Far ahead, Ennis made a right on Mohrenstrasse, and his shadow, who had been walking on the opposite side of the street and behind him, crossed quickly and remained in pursuit, probably forty yards back.
Ennis turned suddenly, crossed Mohrenstrasse again, and stepped into the lobby of the Hilton Berlin. His shadow entered through a door on the west side.
Court stopped his advance now and stood alone in the darkened street, his legs more unsteady than ever. Ennis was going back to his hotel room, this seemed obvious enough. The tail would be heading in to surreptitiously get a look at what elevator floor he stopped on.

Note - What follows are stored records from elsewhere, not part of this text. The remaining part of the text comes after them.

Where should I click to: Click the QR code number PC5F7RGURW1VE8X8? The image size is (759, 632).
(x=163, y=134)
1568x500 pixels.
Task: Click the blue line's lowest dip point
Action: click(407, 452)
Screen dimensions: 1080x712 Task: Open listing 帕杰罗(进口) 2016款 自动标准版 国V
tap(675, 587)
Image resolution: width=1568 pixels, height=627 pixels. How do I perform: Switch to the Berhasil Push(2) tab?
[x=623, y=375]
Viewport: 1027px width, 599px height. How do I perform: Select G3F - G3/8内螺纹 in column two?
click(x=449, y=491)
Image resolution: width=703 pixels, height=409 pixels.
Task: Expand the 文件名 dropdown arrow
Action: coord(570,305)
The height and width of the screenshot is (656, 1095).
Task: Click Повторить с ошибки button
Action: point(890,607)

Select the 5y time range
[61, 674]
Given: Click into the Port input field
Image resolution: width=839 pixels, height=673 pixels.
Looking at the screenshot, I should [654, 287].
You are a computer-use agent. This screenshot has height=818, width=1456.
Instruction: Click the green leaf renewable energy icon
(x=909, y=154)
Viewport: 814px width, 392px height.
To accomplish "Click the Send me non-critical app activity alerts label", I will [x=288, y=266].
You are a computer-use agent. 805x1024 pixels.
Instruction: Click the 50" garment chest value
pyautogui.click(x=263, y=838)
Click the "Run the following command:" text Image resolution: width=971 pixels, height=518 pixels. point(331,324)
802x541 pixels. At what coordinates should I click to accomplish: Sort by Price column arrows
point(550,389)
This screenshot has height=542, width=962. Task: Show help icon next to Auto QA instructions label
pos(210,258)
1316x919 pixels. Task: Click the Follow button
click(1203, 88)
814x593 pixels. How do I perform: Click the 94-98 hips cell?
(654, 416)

Could this be a hit? There had been opportunities to close on the target on the street if the man had wanted to do that. Walking into a four-star hotel to frag Ennis in front of cameras and witnesses would have been the wrong play. No, Court decided, this was just one of the two shadows he had detected earlier watching Zoya, and this one had branched off to follow her companion to learn more about him.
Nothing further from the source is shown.